Participation in shared governance councils can provide nurses with an opportunity for input into organizational policies that influence quality health care outcomes. Nurse leaders are diligently seeking a practice model that has a foundation of engagement of staff in decision making, quality outcomes, competency, evidence-based practice, shared power and job satisfaction. With the Patient Protection and Affordable Care Act (PPACA) of 2010, health care systems can expect an influx of some 30 million more patients (Pfeifer, 2013). In addition, mandated purchase of health care insurance will replace the fee for service model with one that ties payment to outcomes and focuses on care coordination, quality improvement, and cost control. All of these things are impacted by nursing roles as identified by the Institute of Medicine (IOM) 2010 report; The Future of Nursing: Leading Change, Advancing Health.

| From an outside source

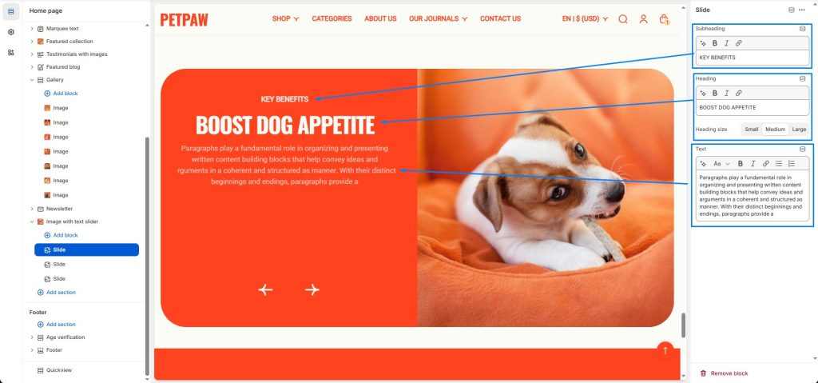Screen dimensions: 818x383
Task: Click the search icon in the PETPAW header
Action: pyautogui.click(x=623, y=19)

The objective of the project was to determine a particular population-intervention-comparison-outcome-time question (PICO): In (P) nurses, what is the effect of (I) participation in shared governance councils (as (C) compared to nurses not participating in shared governance councils) on (O) perceptions of shared governance. Kanter’s (1977, 1993) Theory of Structural Power provided the framework and the Index of Professional Nursing Governance (IPNG) (Hess, 1994) was the tool used for data collection. Data were collected from nurses that served on shared governance councils and nurses that did not serve on councils. Data were analyzed by comparative descriptive independent T-tests.
The total sample of forty-four surveys were analyzed with a mean total shared governance score of 174.3. A higher shared governance score of 182.5 was reported by nurses who participated in shared governance councils, while those subjects who did not participate in shared governance councils reported a score of 166.00. Overall, the organization scored within the minimum level for shared governance range with 173.0 being the cut off score for a shared governance environment. There were no observable differences among the groups and no statistically significant differences in the perceptions of governance among the subjects. Nurses participating in shared governance have higher scores for overall governance.
Wilson, K. L. (2014). Nurses Perceptions of Shared Governance Two Years Post Implementation of a Councilor Shared Governance Model. . Wright State University, Dayton, OH.